As an experimentalist at Lawrence Livermore National Laboratory (LLNL) developing diagnostics and experimental techniques in the field of dynamic high-pressure physics, Peter Celliers is on the path of leading a national topical group of the American Physical Society (APS).

Celliers was recently elected to the executive committee as vice-chair of the American Physical Society Topical Group on Shock Compression of Condensed Matter (SCCM). This is the beginning of a four-year commitment to the executive committee of the group. Next year, he will become chair-elect, then the following year he will serve as chair and the year after that he will be past-chair.

This year, he will be responsible for coordinating the fellowship committee, which handles nominations and decides on awards of APS fellow status to members of the group.
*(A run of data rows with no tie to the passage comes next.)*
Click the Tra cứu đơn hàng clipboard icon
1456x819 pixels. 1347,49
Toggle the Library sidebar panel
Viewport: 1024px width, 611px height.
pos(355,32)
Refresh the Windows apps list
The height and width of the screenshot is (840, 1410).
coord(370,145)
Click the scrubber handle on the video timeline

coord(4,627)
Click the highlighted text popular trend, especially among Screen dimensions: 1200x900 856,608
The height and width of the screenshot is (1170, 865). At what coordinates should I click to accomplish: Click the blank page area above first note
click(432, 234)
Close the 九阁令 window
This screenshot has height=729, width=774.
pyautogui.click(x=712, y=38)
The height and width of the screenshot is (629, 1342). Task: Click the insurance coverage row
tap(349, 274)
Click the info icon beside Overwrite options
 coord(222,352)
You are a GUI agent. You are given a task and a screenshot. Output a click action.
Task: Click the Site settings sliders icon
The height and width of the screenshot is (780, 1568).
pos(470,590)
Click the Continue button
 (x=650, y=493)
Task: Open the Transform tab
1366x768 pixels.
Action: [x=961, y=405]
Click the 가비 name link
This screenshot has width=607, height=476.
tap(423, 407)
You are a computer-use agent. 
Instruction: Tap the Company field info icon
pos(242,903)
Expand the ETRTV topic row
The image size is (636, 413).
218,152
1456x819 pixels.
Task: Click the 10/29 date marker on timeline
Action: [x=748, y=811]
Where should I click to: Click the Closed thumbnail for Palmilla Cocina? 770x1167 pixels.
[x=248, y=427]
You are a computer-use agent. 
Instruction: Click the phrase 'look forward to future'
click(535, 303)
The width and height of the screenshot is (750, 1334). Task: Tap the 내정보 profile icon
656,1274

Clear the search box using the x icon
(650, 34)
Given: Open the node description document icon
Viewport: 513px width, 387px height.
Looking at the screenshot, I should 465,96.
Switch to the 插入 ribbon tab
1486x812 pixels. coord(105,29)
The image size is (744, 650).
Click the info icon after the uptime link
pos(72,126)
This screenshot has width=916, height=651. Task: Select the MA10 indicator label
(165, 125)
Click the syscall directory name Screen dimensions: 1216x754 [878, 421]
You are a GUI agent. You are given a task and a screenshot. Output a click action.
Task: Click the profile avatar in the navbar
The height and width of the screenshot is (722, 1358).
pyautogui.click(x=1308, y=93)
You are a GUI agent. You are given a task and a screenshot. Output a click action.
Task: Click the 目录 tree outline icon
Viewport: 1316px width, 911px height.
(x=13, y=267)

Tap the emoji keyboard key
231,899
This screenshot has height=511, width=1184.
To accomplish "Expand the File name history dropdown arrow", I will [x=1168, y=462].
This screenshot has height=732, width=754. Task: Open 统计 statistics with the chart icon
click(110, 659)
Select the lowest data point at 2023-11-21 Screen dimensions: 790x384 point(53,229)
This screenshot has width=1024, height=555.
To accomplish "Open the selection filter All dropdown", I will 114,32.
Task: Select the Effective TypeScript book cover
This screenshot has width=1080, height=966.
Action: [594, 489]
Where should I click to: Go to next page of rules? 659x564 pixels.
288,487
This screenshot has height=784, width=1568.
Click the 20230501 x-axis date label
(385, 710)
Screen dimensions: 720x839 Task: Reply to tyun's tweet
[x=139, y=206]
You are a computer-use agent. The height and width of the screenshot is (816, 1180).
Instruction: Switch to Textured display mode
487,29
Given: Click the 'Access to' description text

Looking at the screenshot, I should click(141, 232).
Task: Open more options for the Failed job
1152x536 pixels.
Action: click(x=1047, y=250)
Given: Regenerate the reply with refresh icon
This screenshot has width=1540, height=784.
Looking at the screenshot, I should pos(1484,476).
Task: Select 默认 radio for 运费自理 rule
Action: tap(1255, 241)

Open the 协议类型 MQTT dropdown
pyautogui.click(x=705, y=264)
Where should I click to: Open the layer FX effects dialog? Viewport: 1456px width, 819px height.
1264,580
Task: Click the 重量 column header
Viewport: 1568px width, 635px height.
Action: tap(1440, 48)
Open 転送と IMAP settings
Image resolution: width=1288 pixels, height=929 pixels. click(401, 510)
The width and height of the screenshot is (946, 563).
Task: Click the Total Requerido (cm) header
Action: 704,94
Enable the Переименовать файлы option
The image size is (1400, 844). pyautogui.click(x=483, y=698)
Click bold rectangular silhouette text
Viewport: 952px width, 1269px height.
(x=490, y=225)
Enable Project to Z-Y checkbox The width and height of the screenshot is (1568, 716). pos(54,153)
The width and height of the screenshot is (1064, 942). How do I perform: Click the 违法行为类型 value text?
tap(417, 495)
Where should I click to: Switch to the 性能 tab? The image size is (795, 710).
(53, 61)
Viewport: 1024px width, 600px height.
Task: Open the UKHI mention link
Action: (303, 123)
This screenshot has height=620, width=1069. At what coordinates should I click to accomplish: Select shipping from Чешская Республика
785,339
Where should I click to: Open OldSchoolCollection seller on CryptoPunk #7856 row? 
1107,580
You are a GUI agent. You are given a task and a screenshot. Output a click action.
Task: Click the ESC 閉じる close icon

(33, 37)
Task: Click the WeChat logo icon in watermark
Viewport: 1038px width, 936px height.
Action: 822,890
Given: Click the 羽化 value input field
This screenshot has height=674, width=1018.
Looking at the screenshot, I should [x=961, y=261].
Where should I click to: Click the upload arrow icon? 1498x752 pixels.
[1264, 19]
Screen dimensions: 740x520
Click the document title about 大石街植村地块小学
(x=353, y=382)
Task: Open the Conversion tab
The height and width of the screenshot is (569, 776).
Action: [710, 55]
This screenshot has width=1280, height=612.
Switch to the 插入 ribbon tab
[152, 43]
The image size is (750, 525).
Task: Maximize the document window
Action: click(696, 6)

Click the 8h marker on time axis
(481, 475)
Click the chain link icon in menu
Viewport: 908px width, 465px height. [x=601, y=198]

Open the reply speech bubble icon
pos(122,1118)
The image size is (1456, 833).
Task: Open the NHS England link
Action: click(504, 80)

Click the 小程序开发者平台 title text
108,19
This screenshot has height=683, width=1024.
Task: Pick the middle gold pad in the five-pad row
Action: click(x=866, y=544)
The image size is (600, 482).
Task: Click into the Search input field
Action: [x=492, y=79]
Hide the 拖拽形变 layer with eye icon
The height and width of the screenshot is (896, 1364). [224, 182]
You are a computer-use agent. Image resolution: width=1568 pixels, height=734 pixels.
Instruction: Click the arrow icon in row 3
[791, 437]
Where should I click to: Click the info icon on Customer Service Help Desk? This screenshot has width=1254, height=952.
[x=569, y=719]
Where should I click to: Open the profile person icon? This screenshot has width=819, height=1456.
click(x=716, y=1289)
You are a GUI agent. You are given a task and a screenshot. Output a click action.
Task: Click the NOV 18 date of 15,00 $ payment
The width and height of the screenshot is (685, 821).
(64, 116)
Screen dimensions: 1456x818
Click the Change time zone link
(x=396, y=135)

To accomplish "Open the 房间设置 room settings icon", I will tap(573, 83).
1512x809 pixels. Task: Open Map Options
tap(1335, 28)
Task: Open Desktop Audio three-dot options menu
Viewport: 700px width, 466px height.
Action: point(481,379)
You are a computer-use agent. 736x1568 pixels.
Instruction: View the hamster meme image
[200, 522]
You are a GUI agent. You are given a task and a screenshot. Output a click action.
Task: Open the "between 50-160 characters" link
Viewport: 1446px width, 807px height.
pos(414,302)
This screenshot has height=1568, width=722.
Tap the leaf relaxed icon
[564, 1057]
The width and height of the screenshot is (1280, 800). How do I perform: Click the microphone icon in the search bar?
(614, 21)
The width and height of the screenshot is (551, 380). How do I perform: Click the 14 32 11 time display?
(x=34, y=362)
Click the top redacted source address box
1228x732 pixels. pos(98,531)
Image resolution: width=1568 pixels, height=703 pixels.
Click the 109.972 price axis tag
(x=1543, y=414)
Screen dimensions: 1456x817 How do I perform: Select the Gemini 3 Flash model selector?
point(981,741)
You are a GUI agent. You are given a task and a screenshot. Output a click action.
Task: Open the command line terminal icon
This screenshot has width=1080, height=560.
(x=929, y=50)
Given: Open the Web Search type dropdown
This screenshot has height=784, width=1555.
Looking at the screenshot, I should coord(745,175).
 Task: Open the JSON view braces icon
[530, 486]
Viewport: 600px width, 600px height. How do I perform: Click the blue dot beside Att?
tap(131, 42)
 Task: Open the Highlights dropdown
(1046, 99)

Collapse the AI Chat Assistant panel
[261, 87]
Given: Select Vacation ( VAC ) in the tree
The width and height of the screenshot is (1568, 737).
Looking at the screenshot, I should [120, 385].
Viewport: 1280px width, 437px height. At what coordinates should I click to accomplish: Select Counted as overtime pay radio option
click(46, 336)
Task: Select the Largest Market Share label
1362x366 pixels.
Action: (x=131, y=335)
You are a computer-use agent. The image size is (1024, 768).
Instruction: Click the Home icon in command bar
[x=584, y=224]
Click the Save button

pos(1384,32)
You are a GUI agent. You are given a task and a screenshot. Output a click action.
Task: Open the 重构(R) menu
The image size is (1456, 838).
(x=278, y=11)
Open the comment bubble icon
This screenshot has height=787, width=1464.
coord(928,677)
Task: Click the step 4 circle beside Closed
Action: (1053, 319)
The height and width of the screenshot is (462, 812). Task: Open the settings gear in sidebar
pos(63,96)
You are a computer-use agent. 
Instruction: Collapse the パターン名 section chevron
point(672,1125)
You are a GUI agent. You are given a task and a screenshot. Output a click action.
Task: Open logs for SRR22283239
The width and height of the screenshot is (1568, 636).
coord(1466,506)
He will serve on the organizing committee for the 2022 APS March meeting and lead the planning and organization of the focus topic titled "Materials in Extremes."

SCCM was founded in 1984 to promote the development and exchange of information on the dynamic high-pressure properties of materials. It is the premier conference that LLNL attends regarding shock physics. The conference is a major recruitment tool and also demonstrates to the world the advanced understanding of shock and high energy density physics.

“LLNL has traditionally had high visibility at the SCCM conferences dating back to its inception,” Celliers said. “I can recall attending my first conference in 1987 as a graduate student from Vancouver, Canada and my first interactions with scientists from Lawrence Livermore, Los Alamos and Sandia labs.” 

He said those early interactions played a large role in his eventual move to join LLNL a few years later. 

“The national labs continue to play a large role in presenting cutting-edge science at the SCCM and I hope that our presence will continue to inspire young scientists to seek a future career at LLNL,” Celliers said. “The dynamic compression field has advanced tremendously with the maturing of the major facilities such as OMEGA, the National Ignition Facility (NIF), the Sandia Z facility and sister facilities abroad.”

Celliers has spent a significant part of his tenure within the Lab’s Inertial Confinement Fusion program developing optical velocimetry diagnostics initially on the NOVA laser, then later at the OMEGA facility and now at NIF

“I have been fortunate to be able to work with a large team of talented colleagues within the NIF Discovery Science program to use various diagnostics to study the metal-insulator transition in fluid hydrogen isotopes on the NIF,” he said. “The work we do has enabled us to contribute to efforts at our sister facilities such as the LLNL-designed line-imaging VISAR installed at the Z facility a couple of years ago.”